Une situation difficile à gérer pour le patron, troisième génération de la famille Adam à diriger l'entreprise, créée en 1923 : "On doit fêter notre 100e anniversaire en 2023. On était déjà en train de réfléchir aux festivités, mais la préoccupation maintenant est plutôt d'être toujours en vie d'ici là". La crise tombe d'autant plus mal pour Adam Boissons que la société haut-rhinoise a ouvert un deuxième entrepôt de 1.000 mètres carrés dans le Bas-Rhin, à Valff, en novembre 2019. Il n'a tourné à plein régime que quelques mois.
Les particuliers, ultime cible des distributeurs
Les distributeurs et grossistes misent désormais sur les particuliers pour sauver les meubles. À Artolsheim, l'entreprise Dolt Martin et fils a ainsi mis en place un système de livraison à domicile dans tous les villages alentours pour toucher de nouveaux clients, en plus de ceux déjà livrés en temps normal. Et l'initiative séduit.
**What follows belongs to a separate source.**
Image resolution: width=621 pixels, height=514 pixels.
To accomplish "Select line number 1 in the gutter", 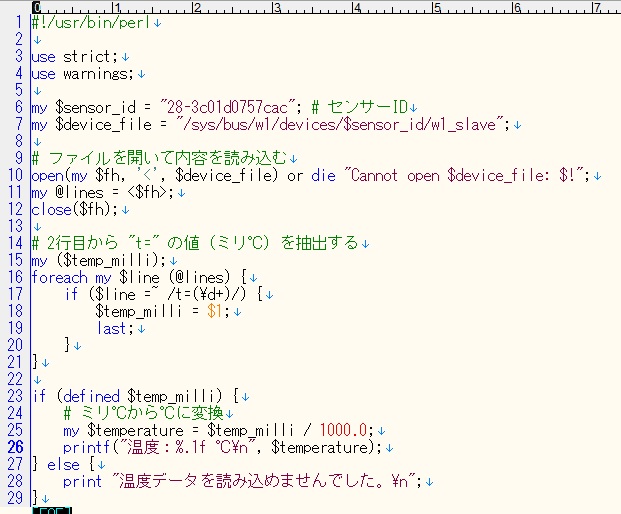I will click(x=21, y=22).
Certains ont décidé de changer leurs habitudes et de tourner le dos aux grandes surfaces, convaincus par le service.
D'autres achètent clairement par soutien : "Ils ont fait leur stock sans prévoir un deuxième confinement. Ils pensaient écouler leur marchandise facilement dans les restaurants ou sur les marchés de Noël en décembre mais tout est tombé à l’eau. Alors on essaye de les aider comme on peut", confie un client au moment de réceptionner de la bière de Noël. La patronne l'avait commandée au mois d'août et se retrouve avec une grande quantité sur les bras.
Avec les problèmes que l'on a connus, les clients veulent maintenant privilégier les bouteilles en verre, consignées. Cela m’aide à garder la tête hors de l’eau.
Chez elle, les particuliers ont augmenté de 20% depuis le début de la crise sanitaire. La grande majorité se déplace directement au dépôt pour faire ses achats. "Avec les problèmes que l'on a connus, les clients veulent maintenant privilégier les bouteilles en verre, consignées, et se disent qu’il vaut mieux opter pour des caisses pour vider leurs poubelles des satanées bouteilles en plastique. Nous avons notamment de plus en plus de jeunes, soucieux de l'environnement. Cela m’aide à garder la tête hors de l’eau", explique ainsi Martine Schwoehrer.
Une profession "oubliée"
De la solidarité et de la débrouille, c'est devenu le quotidien des distributeurs depuis plusieurs mois. Le 21 décembre dernier, ils organisaient une opération escargot sur l'autoroute aux abords de Strasbourg pour attirer l'attention des autorités.
"Les fermetures imposées à nos clients depuis le début de la crise, induisent de facto l’arrêt de notre activité sans que nous soyons nous-mêmes sous le coup d’une fermeture administrative, ce qui nous rend inéligibles aux aides spécifiques du secteur de l’hôtellerie-restauration dont nous dépendons entièrement. Nos entreprises puisent ainsi dans leurs réserves depuis mars dernier pour faire face à leurs charges fixes et cette situation n’est plus tenable !", indiquaient-ils alors dans un communiqué.